*** Begin section ***

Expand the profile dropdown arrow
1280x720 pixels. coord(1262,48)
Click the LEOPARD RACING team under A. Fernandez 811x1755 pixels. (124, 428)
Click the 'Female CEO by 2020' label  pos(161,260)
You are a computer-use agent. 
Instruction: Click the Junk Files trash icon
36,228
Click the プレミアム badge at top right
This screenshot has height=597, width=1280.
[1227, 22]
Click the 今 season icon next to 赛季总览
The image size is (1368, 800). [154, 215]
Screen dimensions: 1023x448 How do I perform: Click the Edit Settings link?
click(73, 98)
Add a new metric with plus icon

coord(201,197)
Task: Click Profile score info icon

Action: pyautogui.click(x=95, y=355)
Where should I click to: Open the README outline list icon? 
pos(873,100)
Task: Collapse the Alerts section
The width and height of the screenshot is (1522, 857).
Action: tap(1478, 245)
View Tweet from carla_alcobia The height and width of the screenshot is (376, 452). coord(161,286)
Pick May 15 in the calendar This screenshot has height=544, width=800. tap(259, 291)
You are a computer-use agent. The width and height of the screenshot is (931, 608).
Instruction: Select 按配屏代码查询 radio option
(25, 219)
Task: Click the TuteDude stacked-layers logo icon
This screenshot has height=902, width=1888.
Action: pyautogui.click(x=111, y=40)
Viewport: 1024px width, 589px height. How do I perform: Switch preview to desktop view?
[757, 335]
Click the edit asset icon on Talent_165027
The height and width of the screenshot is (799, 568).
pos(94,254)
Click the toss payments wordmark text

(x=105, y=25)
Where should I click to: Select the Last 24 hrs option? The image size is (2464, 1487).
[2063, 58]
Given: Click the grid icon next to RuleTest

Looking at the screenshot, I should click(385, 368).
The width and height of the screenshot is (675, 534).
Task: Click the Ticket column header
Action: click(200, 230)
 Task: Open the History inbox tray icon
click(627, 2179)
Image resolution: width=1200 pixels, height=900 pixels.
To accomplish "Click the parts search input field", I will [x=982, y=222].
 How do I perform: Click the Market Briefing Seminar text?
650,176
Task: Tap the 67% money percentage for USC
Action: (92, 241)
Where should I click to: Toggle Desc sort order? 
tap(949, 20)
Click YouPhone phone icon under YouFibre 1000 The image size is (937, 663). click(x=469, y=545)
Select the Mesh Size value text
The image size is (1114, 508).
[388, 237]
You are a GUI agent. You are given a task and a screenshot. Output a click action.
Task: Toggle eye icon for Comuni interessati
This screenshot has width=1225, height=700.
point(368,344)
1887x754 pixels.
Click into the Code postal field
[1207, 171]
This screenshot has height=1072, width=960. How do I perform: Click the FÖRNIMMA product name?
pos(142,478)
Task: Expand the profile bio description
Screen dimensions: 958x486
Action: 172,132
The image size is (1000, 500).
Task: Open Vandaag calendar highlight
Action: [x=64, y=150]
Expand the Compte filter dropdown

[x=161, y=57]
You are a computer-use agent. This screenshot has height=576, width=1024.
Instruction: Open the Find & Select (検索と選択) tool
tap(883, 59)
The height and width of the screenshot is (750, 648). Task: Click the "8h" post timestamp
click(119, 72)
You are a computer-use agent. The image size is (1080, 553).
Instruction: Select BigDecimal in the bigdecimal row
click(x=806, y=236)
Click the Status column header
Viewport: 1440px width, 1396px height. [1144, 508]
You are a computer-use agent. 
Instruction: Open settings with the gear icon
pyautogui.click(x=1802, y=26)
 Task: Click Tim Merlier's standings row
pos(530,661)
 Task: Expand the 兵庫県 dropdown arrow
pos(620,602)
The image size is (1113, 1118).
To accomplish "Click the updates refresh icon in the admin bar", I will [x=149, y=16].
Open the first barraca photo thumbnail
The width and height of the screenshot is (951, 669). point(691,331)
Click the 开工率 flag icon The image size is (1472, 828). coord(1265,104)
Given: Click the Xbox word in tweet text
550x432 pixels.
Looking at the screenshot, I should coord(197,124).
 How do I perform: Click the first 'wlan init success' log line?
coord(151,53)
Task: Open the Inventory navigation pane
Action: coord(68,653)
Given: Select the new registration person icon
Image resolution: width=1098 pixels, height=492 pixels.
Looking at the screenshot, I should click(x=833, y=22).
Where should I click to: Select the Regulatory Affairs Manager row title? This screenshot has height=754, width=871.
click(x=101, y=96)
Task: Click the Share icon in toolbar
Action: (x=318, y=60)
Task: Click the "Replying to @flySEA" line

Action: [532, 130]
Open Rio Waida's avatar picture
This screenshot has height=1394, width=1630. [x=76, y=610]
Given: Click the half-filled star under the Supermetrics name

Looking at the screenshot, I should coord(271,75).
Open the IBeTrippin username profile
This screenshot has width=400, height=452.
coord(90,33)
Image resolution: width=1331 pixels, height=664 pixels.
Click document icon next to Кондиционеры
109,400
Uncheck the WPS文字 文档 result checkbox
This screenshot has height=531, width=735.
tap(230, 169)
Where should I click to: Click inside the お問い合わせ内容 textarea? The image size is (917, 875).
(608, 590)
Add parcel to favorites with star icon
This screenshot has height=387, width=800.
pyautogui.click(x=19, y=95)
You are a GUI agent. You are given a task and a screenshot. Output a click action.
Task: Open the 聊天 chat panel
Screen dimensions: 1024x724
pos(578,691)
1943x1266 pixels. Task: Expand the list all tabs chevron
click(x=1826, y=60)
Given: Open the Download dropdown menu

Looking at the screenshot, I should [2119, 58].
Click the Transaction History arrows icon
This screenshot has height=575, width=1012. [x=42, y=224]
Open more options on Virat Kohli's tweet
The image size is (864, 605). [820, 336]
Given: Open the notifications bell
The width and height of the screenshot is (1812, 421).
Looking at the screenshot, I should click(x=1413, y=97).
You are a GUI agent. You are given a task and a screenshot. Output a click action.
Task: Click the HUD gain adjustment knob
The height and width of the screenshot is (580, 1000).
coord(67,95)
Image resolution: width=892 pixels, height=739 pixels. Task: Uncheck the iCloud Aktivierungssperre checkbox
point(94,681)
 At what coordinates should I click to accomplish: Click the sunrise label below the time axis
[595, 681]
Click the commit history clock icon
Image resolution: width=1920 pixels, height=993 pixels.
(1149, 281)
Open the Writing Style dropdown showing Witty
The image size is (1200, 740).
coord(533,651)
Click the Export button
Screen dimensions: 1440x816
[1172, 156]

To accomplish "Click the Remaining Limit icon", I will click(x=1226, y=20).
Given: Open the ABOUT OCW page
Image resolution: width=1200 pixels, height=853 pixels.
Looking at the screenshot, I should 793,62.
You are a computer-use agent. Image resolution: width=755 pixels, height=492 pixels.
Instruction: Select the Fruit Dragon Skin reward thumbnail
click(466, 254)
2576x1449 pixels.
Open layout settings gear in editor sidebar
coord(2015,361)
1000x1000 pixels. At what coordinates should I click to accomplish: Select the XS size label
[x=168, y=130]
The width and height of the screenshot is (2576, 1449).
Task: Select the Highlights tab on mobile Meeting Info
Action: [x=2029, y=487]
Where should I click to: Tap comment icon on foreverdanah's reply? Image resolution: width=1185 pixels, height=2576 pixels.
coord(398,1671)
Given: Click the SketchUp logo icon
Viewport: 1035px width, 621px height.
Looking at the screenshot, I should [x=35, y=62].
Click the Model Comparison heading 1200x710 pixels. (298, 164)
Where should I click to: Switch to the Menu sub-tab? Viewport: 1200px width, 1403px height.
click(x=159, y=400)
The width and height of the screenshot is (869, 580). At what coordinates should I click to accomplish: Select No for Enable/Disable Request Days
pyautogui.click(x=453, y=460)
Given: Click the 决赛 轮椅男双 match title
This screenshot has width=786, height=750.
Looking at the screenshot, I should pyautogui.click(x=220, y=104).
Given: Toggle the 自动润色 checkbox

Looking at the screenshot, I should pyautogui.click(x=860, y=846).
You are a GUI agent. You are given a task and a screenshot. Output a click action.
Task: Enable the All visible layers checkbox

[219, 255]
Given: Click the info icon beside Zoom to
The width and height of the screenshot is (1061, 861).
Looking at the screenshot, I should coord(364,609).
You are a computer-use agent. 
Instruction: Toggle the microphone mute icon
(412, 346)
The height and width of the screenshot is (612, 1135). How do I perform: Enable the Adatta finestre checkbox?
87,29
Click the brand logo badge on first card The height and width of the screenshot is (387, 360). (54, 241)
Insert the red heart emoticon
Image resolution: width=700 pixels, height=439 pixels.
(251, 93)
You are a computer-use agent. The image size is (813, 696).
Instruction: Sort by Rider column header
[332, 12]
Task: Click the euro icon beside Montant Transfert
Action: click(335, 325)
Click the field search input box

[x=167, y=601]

*** End section ***

Count up the lines of the listing in which the word "will" occurs, then state that number by itself.

3